(Screenshot grounding data)
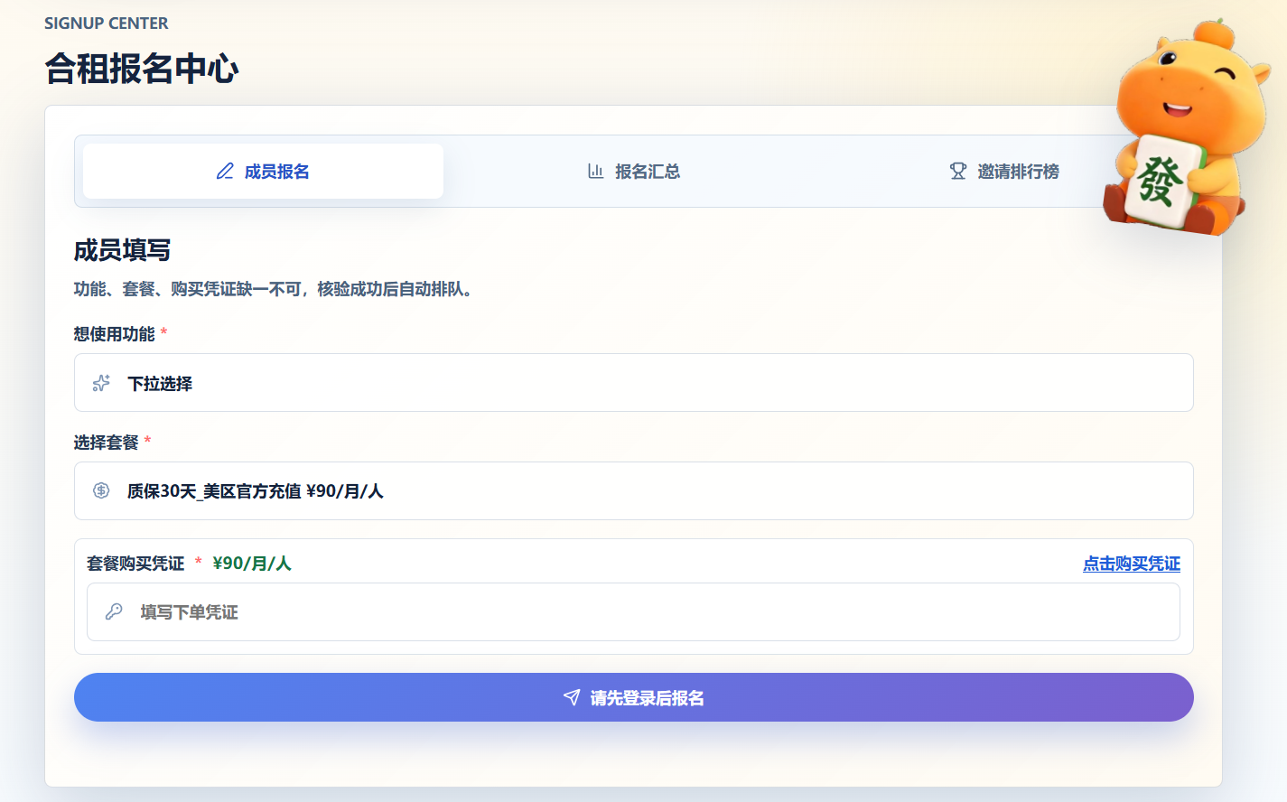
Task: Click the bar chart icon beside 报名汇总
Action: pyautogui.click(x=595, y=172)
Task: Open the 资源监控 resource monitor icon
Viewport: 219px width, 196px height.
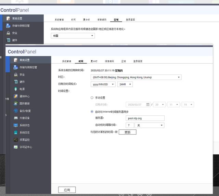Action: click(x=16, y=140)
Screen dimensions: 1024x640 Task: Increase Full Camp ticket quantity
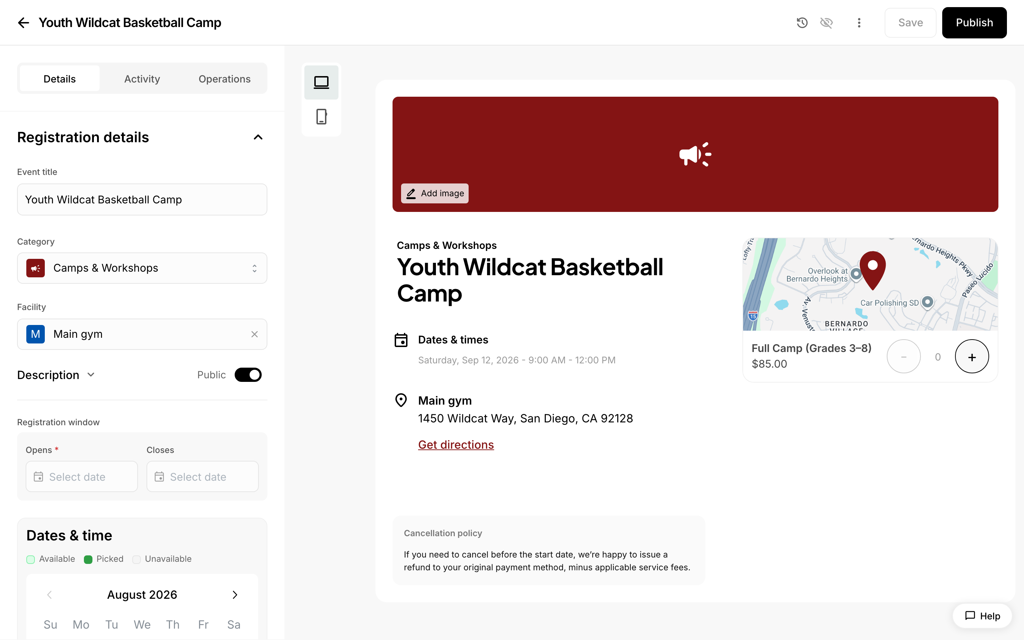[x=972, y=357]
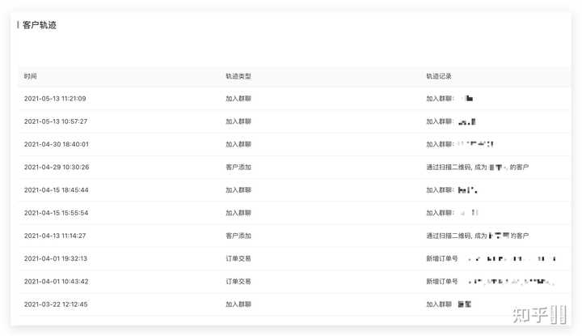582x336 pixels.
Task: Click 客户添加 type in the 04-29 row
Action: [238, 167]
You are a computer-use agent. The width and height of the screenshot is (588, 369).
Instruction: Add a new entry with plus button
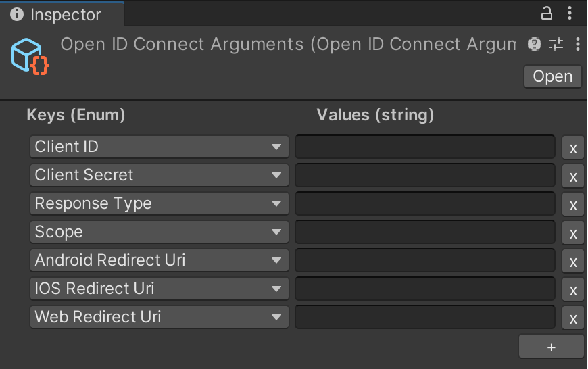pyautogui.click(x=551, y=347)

> Task instructions
Lines from the one with "Screen dimensions: 1024x640" through the final line of the records are the whole answer; print them exactly, minus any pictures.

> Task output
Screen dimensions: 1024x640 Task: Increase Full Camp ticket quantity
[x=972, y=357]
582x336 pixels.
Task: Click 客户添加 type in the 04-29 row
Action: [238, 167]
You are a computer-use agent. The width and height of the screenshot is (588, 369).
Instruction: Add a new entry with plus button
pyautogui.click(x=551, y=347)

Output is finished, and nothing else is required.